Reproduce every line of the records below verbatim, omitting the pictures.

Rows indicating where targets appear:

━━━━━━━━━━

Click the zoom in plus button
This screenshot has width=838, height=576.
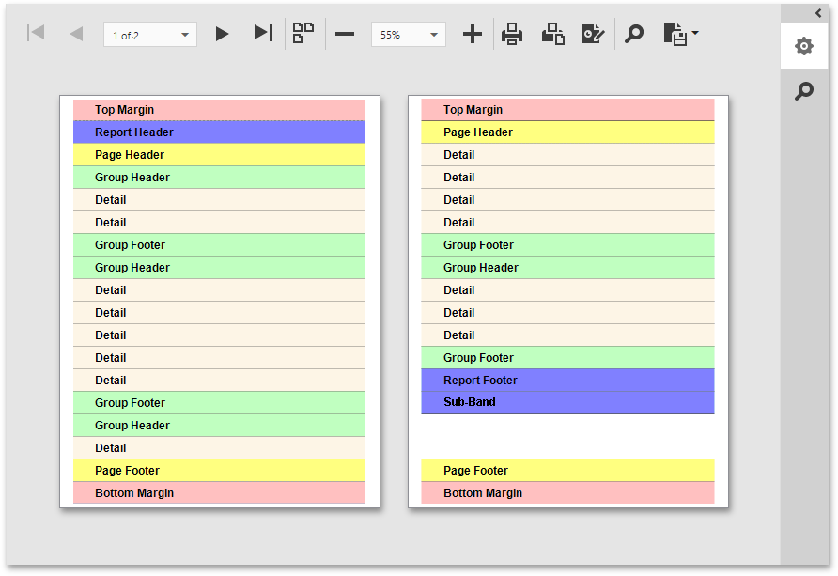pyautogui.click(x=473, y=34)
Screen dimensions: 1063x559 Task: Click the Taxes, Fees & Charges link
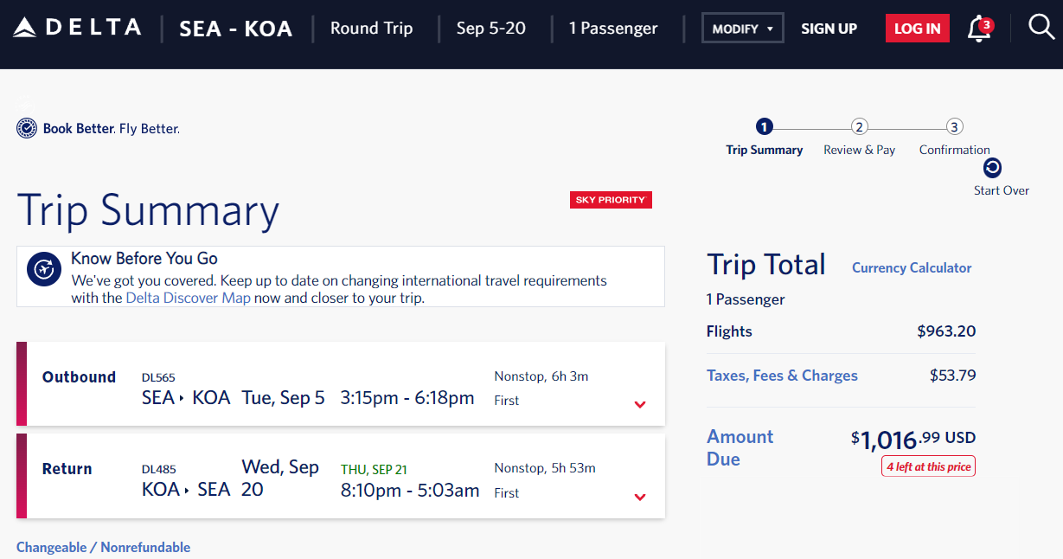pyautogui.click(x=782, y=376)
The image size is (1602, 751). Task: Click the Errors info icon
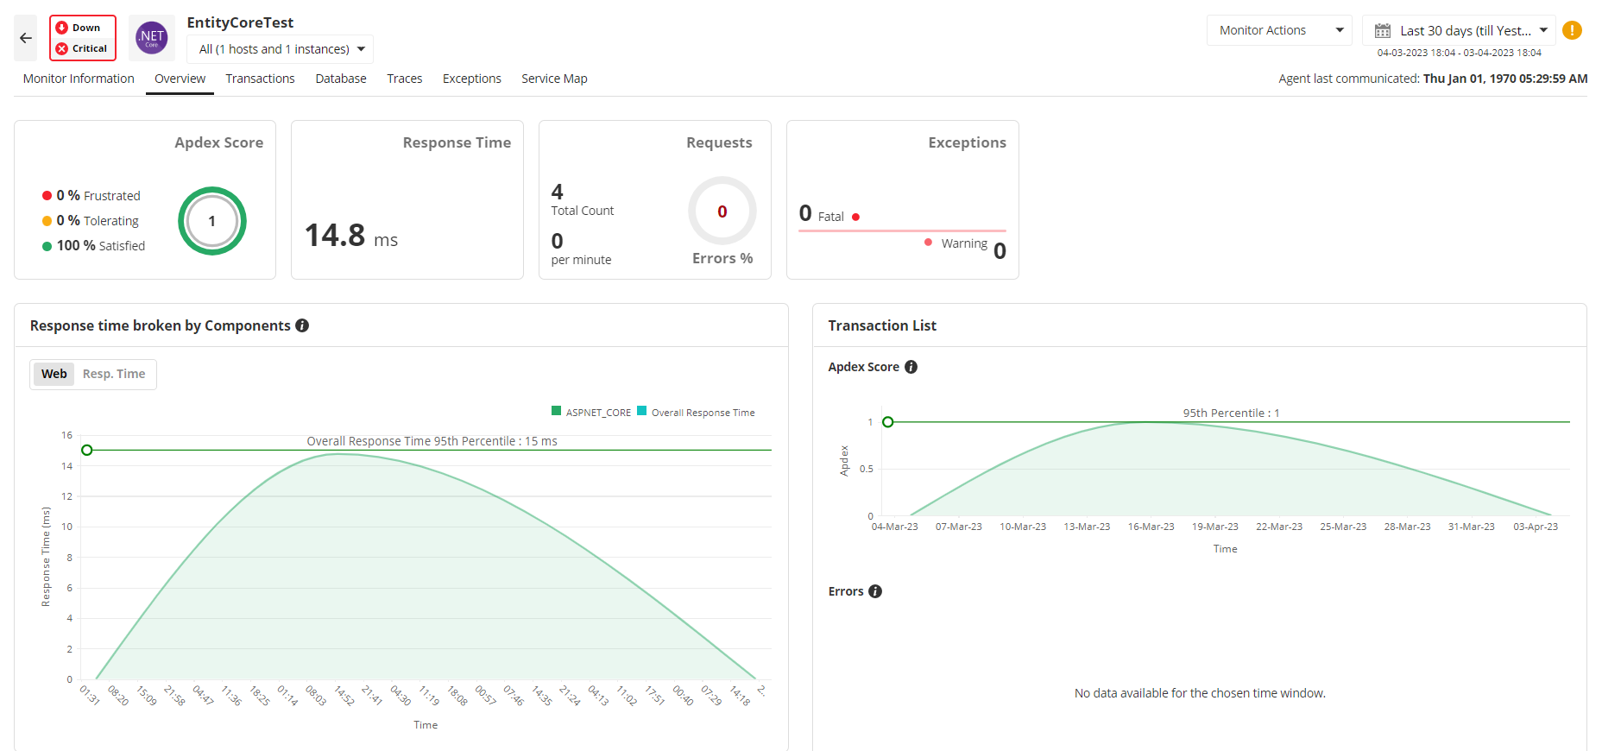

━━━━━━━━━━

**Solution to this problem**
Click the zoom in plus button
This screenshot has width=838, height=576.
pyautogui.click(x=473, y=34)
Screen dimensions: 1063x559 Task: Click the Taxes, Fees & Charges link
pyautogui.click(x=782, y=376)
The image size is (1602, 751). Task: Click the Errors info icon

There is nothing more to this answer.